Arrays and Strings are also treated somewhat like objects in Java, so we will introduce them in some detail (more detail will be given after you have learned a bit more about object-oriented syntax).

Arrays

The most important thing to understand about arrays in Java is that they must be allocated with the new command like other objects.

For example, to declare an array of integers called A in Java, I would do the following:

int[] A;

Note the syntax is a little different from that of C, but makes sense if you think about it (particularly in the context of C’s function prototypes). int[] is the name of a type – in this case, “integer array”. The standard syntax for declaring variables in most languages is “typename variablename”, and that is what we are doing here.

However, at this point A does not actually refer to an array, but to null.

A ----> null

We must allocate that array (setting it’s size as well) with the new command:

A = new int[10];

The array A now points to an array of 10 integers (all currently 0).

A ----> [0][0][0][0][0][0][0][0][0][0]

At this point A can be used like any other array.

Multidimensional arrays are also allowed in Java. As in C, each dimension is in its own set of square brackets. For example:

int[][] B = new int[5][3];

Another thing to understand is that if an array contains objects, not only must the array be allocated, but so must the objects in those arrays. For example, the following statement creates an array of 3 buttons, but at this point all of those buttons are null.

JButton buttons = new JButton[3]; // buttons ---> [null][null][null]

To use the array, we must also construct the buttons it stores:

buttons[0] = new JButton(“Larry”);

buttons[1] = new JButton(“Curley”);

buttons[2] = new JButton(“Moe”);

Strings

Strings are also objects in Java. There are two main things to understand about Strings:

·  Strings are not arrays of characters in Java. A more efficient representation is used, saving much time and space.

·  Strings are immutable – that is, you cannot change any characters in an existing String (you can, however, assign that String variable a reference to a new String object).

You can create Strings using the new command:

String name = new String(“Fred”);

However, Java lets you use the simpler syntax:

String name = “Fred”;

While you cannot change the contents of a string, there are other useful things you can do, which will be covered after you have learned more about object-oriented syntax in Java. However, one very useful operator you need to know about is the + sign for concatenation.

For example:

String firstName = “Fred”;

String lastName = “Flintstone”;

String wholeName = firstName + “ “ + lastName;

Concatenation is also a nice shortcut for converting numeric types into Strings (to display in applets, for example). Anything concatenated to the end of a String is also converted into a String. For example:

int age = 29;

String ageString = “Age: “ + age; // result is “Age: 29”

Therefore, the simplest way to convert a number to a String is to just concatenate it to the empty string:

int num = 37;

String numString = “”+37; // result is “37”

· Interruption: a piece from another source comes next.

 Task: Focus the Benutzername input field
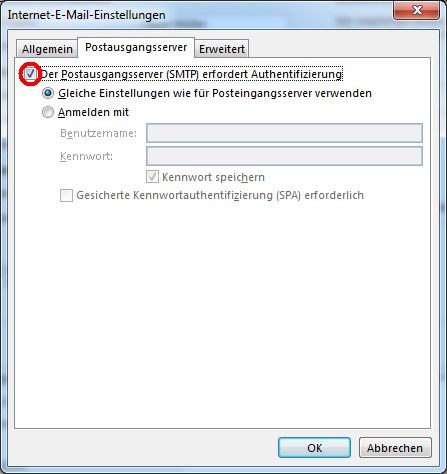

The “Hello World!” Program

Strings are a central part of the very simplest programs that you can write in Java. We demonstrate them with the traditional “hello world” program below:

public class HelloWorld {

public static void main(String[] args) {

System.out.println(“Hello World!”);

}

}

A few notes about this program:

·  As mentioned earlier, everything in Java is an object in a class. This is why the entire program is enclosed inside the public class HelloWorld { .. }. We will talk more about classes in the next section.

·  You probably recognize void main from C as being the main program (we will talk about what public static means later). The String[] args is there to allow command line arguments to be passed to main. We will talk more about main programs in the section about static methods.

·  The function takes a String as its parameter and displays it on the screen. It is roughly equivalent to cout < in C++. We will also talk about why it is in this form in the section about static methods.